Asura's Wrath Review
A decidedly different foray into action game conventions with a pretension to cinematic gameplay and an extremely inventive style
Asura’s Wrath is a study in how to be an experimental game without adding a single experimental aspect. CyberConnect2 has taken the concepts of mainstream action games like God of War or Uncharted and, instead of reinventing the formula, has simply rearranged the components to make a linear, story focused game instead of a standard beat ‘em up.
But how does this story focus fare in this theoretically new medium? To understand the way a story could affect the player in a video game, we must look beyond the cutscene and see every aspect this game has to offer us. Does Asura’s Wrath have what it takes, not just as an interactive anime, but as a complete, full retail price video game?
To start off with, very little needs to be said about the game’s presentation. If you’ve seen the trailers, you understand exactly what the game looks like. There are no pre-rendered cutscenes and every moment of the game’s story takes place in-engine. The rough edges and occasional flat texture of the game quickly becomes drowned in the massive scale and flashiness of every scene. When the game slows down, these issues become more prominent without a spectacle to back them up, but the art direction is well designed enough to still feel crisp and vivid.
The presentation is carried along by some truly awe-inspiring cinematography, easily some of the best the gaming medium has seen outside of Silent Hill and Shadow of the Colossus. The color choices all blend well, creating a fluid yet stirring sense of epicness that pervades every fight and every scene.

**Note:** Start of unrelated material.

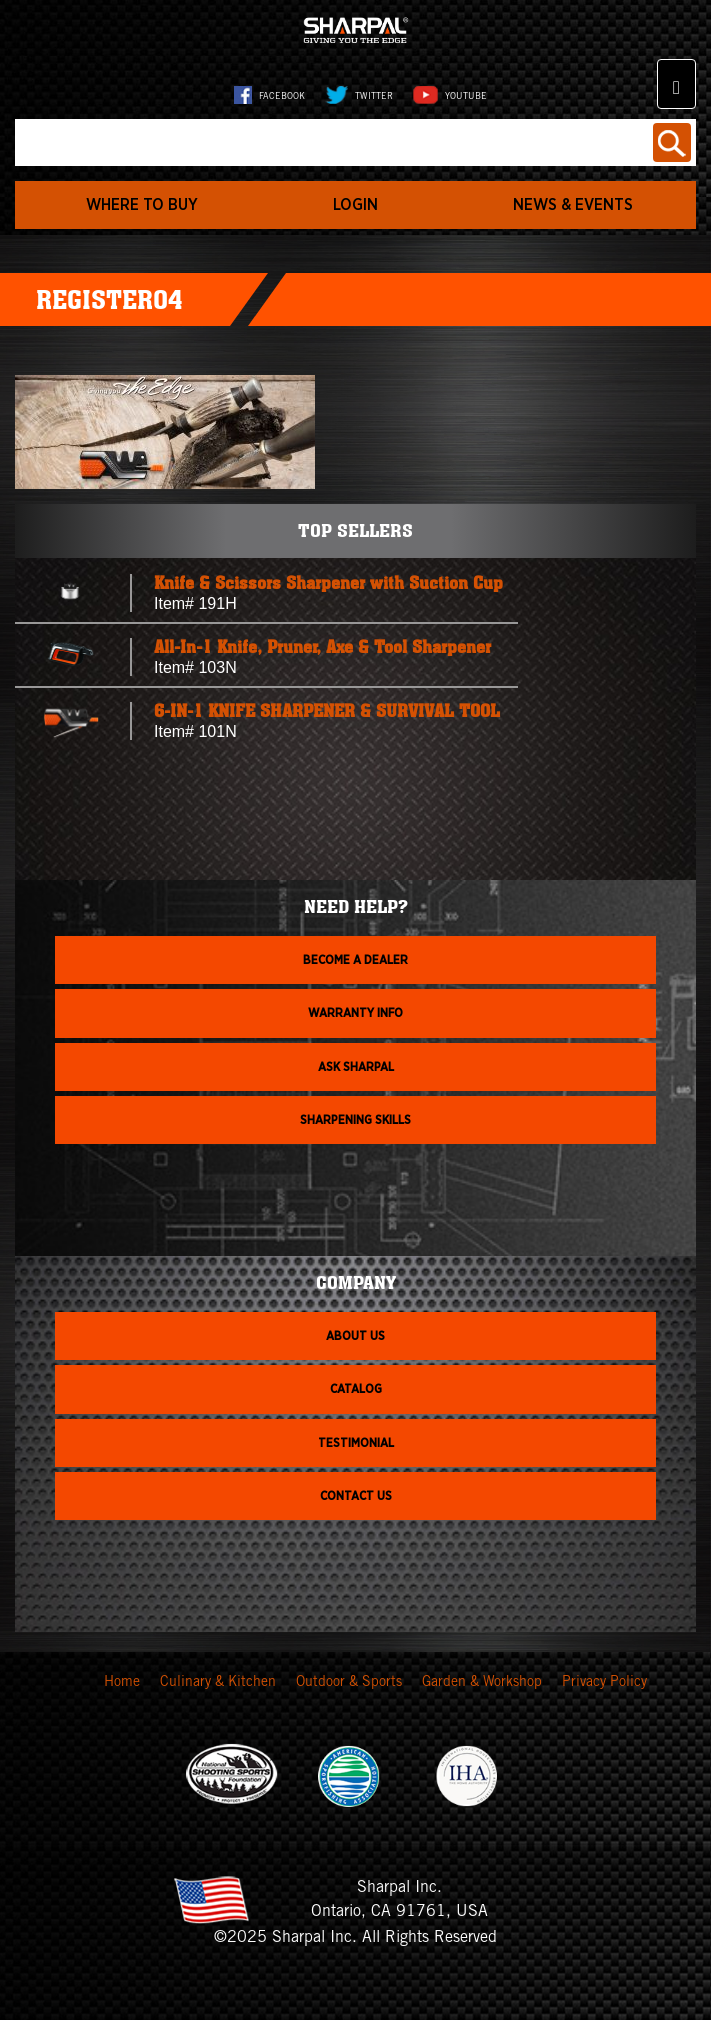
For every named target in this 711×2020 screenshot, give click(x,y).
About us (355, 1336)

Asura’s Wrath doesn’t have a perfect sense of flow, but to its credit, switching rapidly from cutscene to beat ‘em up gameplay is a fairly rocky journey to begin with. Every scene is a toss up between long un-interactive cutscenes, quicktime events, and direct control scenes. The game seems to take devious pleasure in switching focus without warning. However, this never comes off as insulting or unfair. Rather it is a brutal, albeit helpful, reminder to never take your hands off the controller.